> [Given task] Rewrite the lines from the one that contains "You are a computer-use agent. Image" through the last line, replacing "Healing Tome" with "Mana Tome" and leaving everything else unchanged. Omit the pictures.

> [Records for the exercise]
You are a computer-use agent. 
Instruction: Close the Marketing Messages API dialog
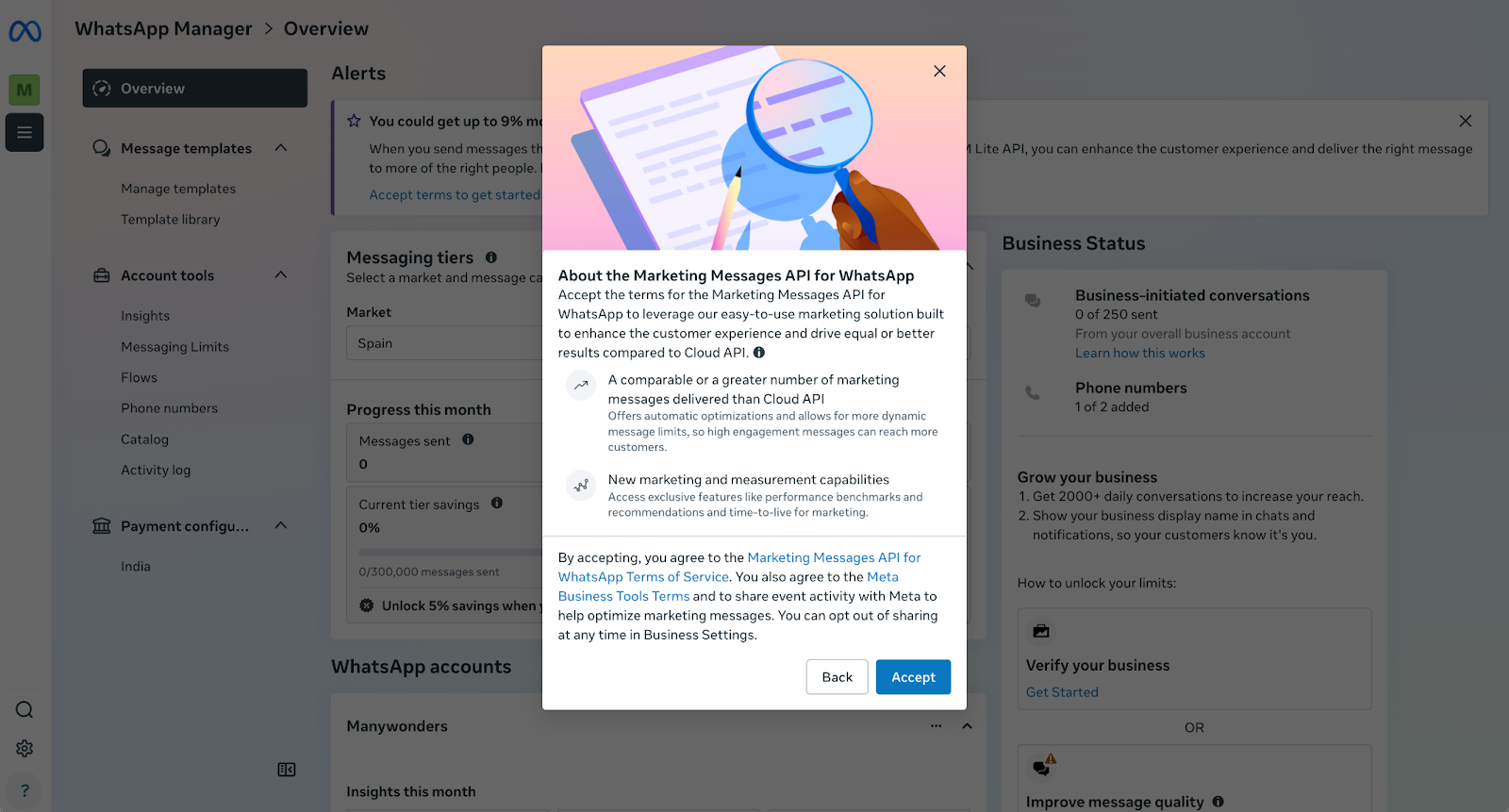point(939,71)
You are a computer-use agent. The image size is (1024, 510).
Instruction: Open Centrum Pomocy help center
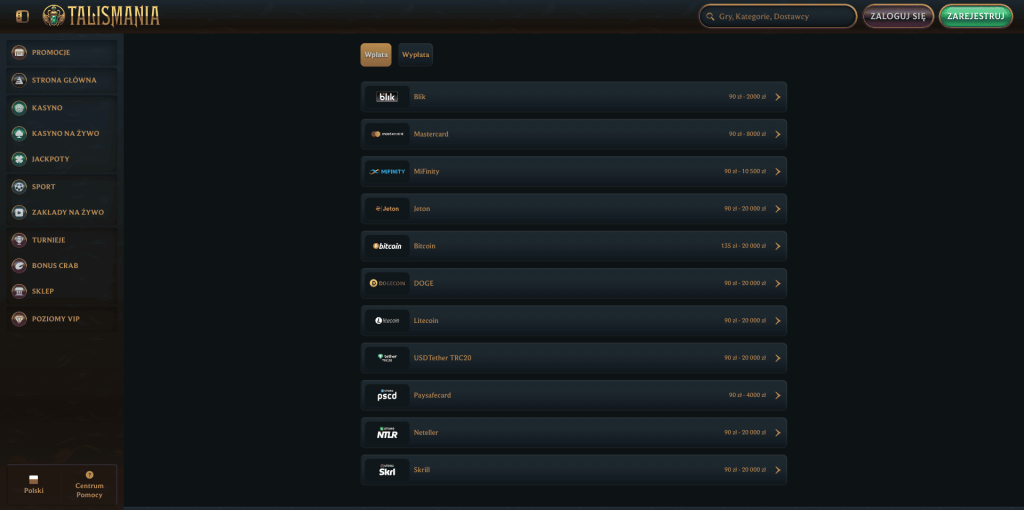tap(89, 485)
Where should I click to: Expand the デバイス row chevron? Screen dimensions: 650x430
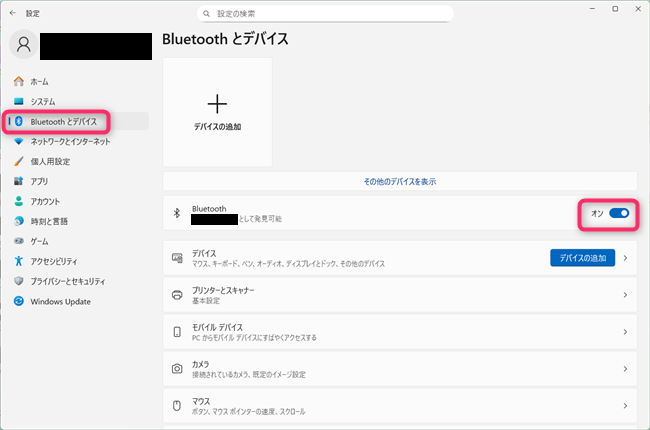(x=625, y=258)
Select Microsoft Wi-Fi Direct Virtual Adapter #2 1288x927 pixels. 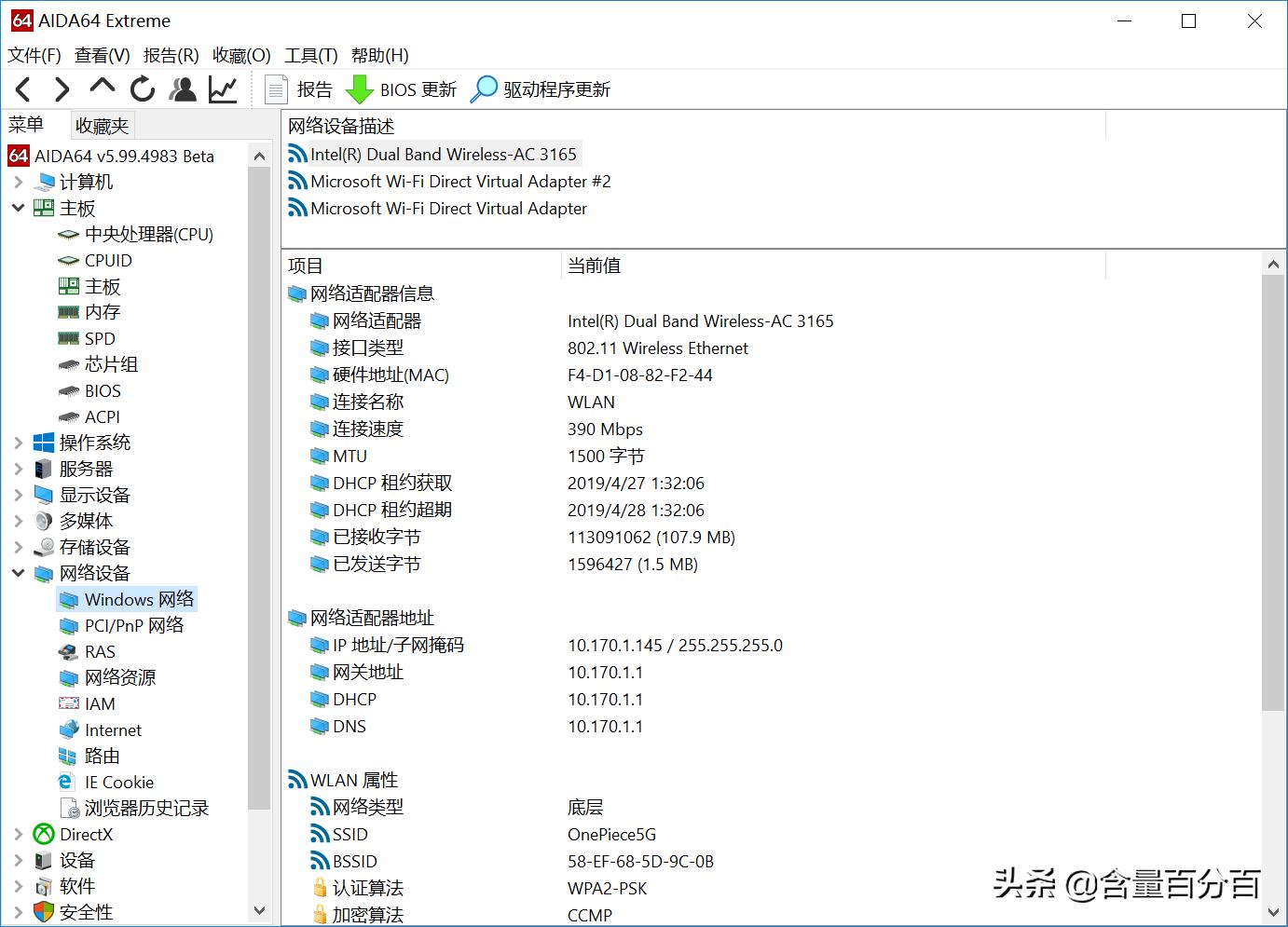[x=460, y=181]
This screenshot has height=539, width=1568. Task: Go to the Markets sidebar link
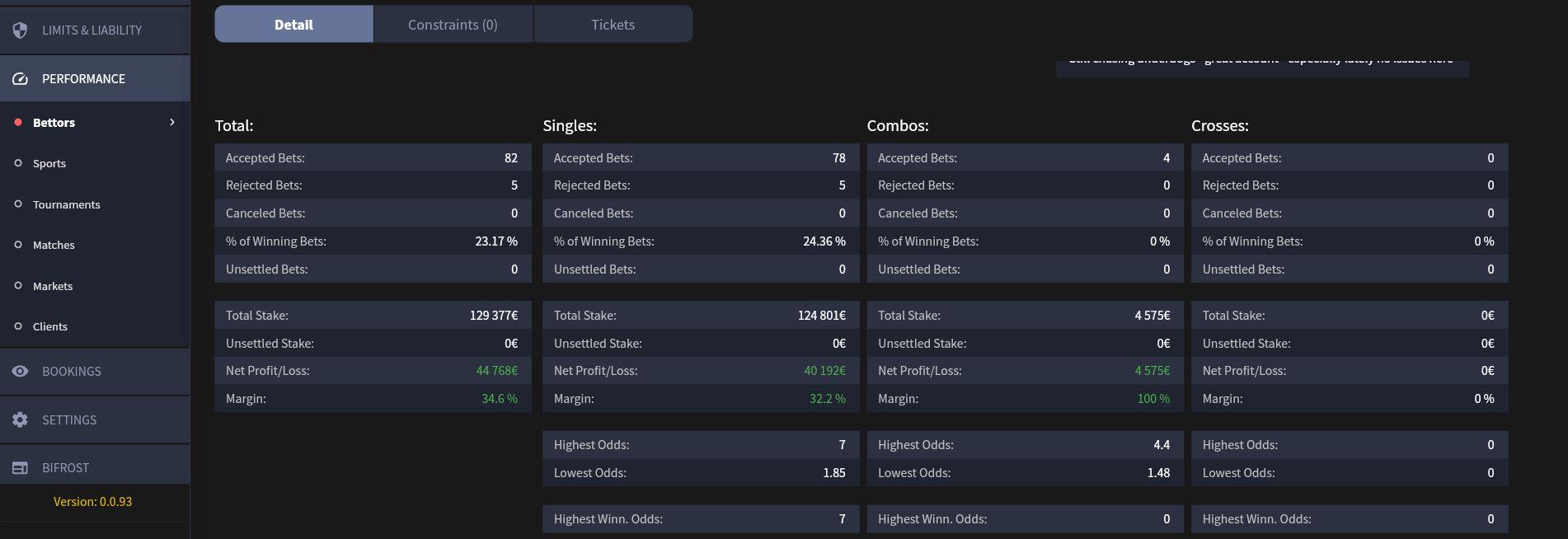[53, 286]
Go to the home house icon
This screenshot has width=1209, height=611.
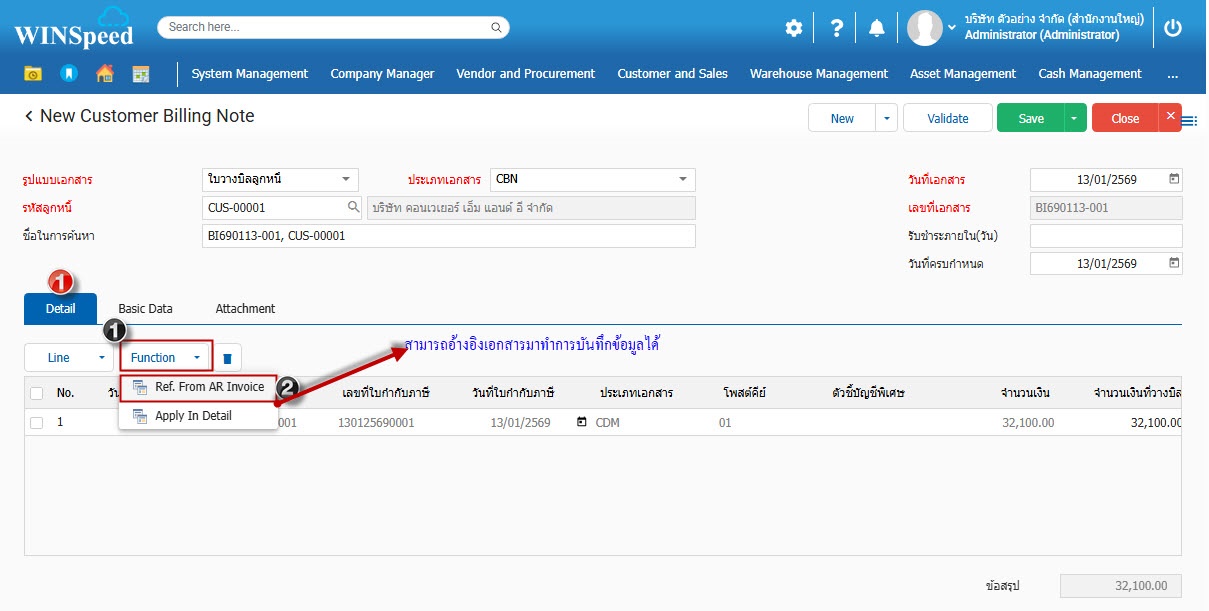click(x=105, y=74)
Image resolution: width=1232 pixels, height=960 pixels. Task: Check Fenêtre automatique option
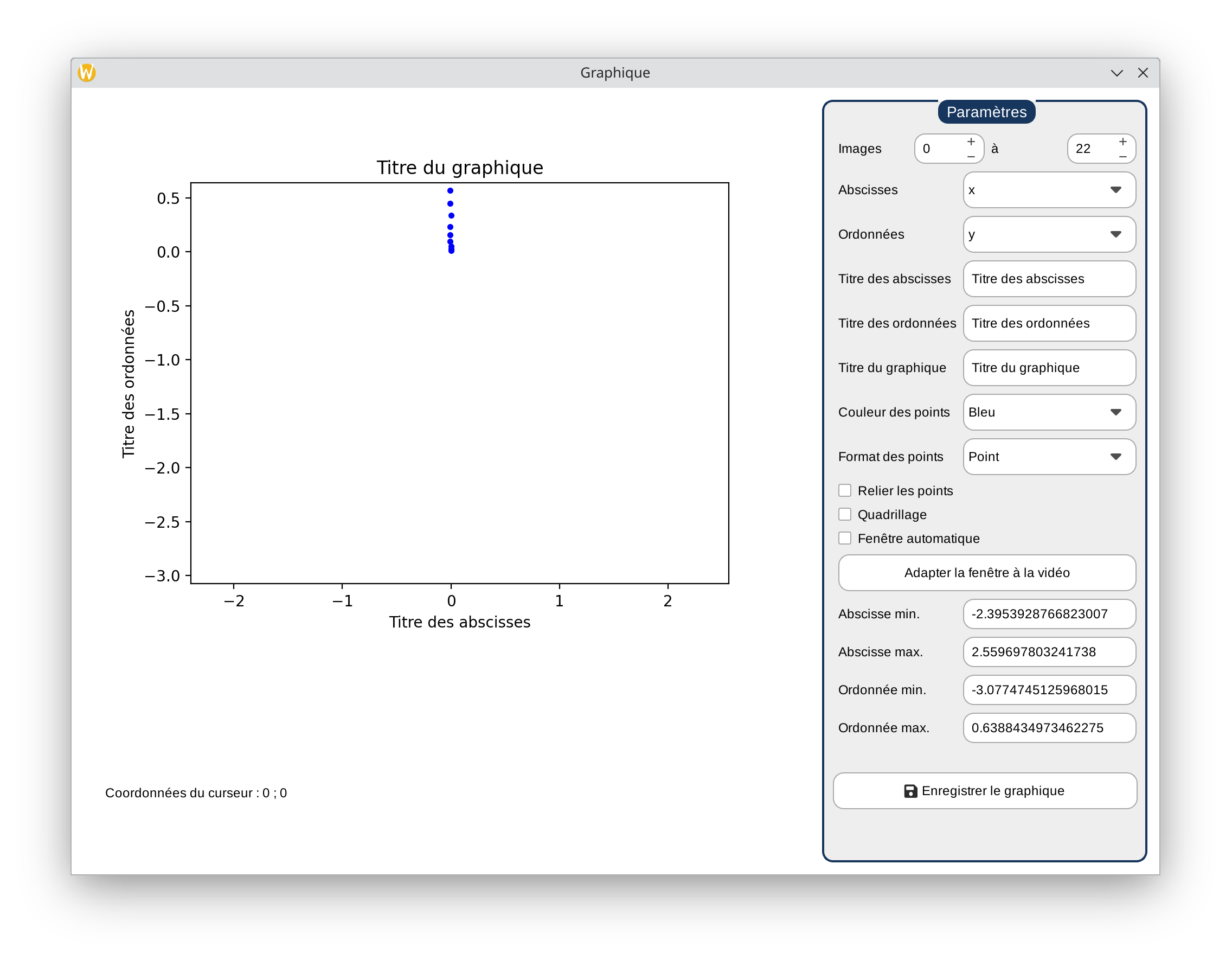click(844, 538)
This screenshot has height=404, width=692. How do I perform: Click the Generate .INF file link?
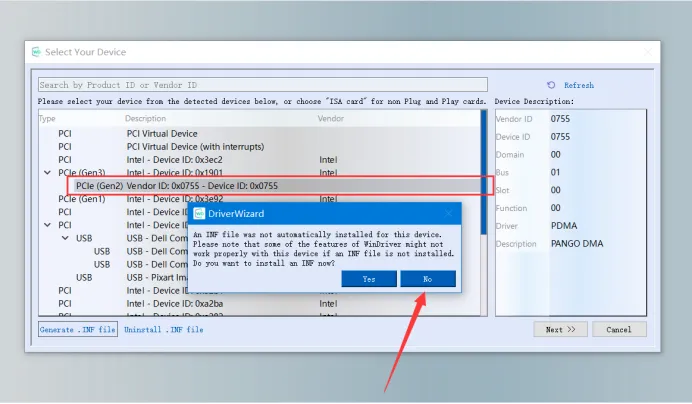point(77,329)
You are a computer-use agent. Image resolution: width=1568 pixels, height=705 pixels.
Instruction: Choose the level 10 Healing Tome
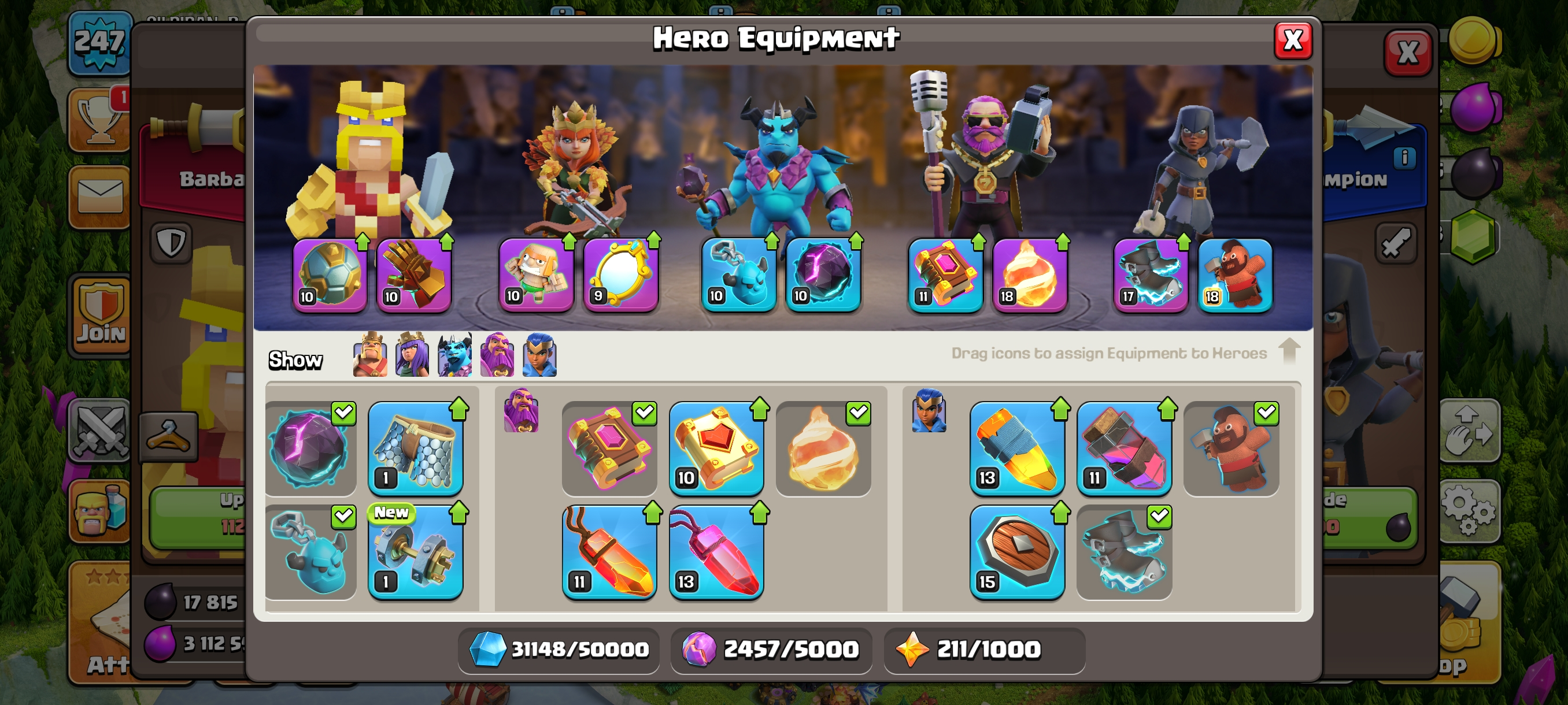(716, 448)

> [Exercise response]
You are a computer-use agent. Image resolution: width=1568 pixels, height=705 pixels.
Instruction: Choose the level 10 Mana Tome
(716, 448)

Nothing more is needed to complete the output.